Work to complete » Print exactly the line that contains "You are a computer-use" along with every line beneath it to the end of the records below, and omit pictures.

Provided material »
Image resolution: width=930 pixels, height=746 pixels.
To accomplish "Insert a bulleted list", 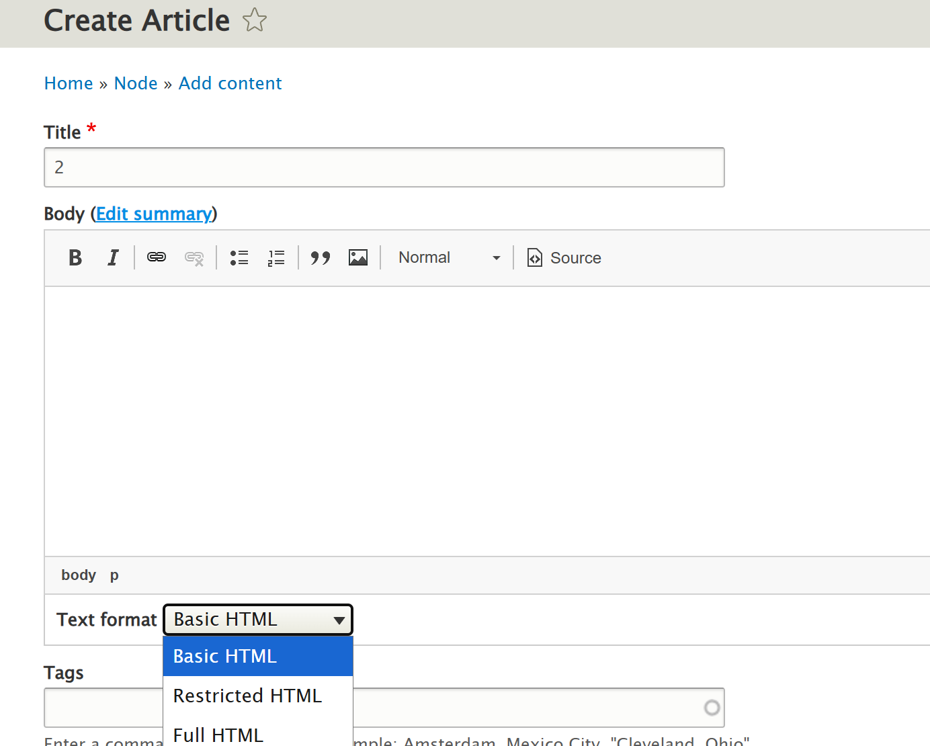I will pos(239,257).
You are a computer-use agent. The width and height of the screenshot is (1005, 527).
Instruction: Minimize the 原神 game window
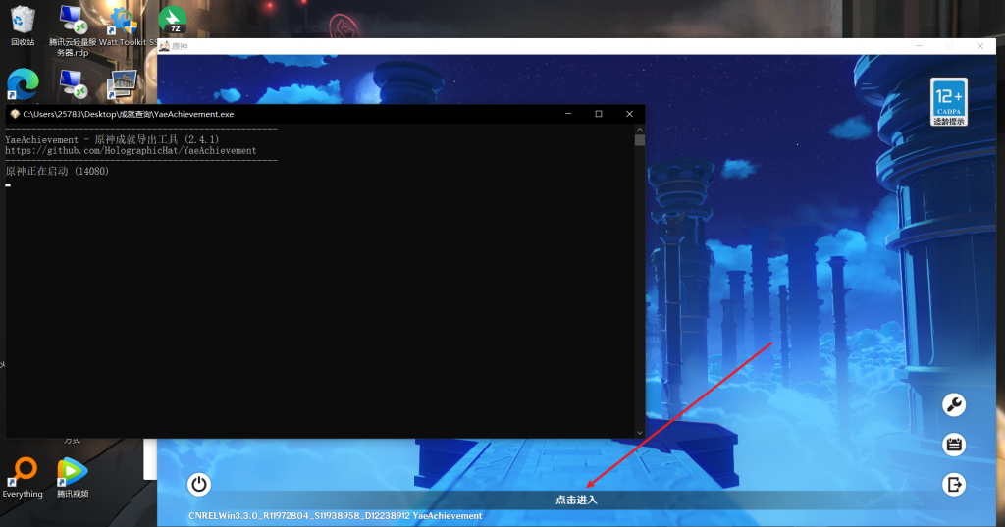click(920, 46)
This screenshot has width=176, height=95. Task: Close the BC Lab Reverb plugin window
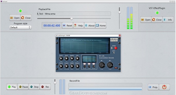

Solution for this task »
You are a computer-use agent. The width and height of the screenshot is (1005, 527).
Instruction: Minimize the 原神 game window
click(920, 46)
This screenshot has width=176, height=95. Task: Close the BC Lab Reverb plugin window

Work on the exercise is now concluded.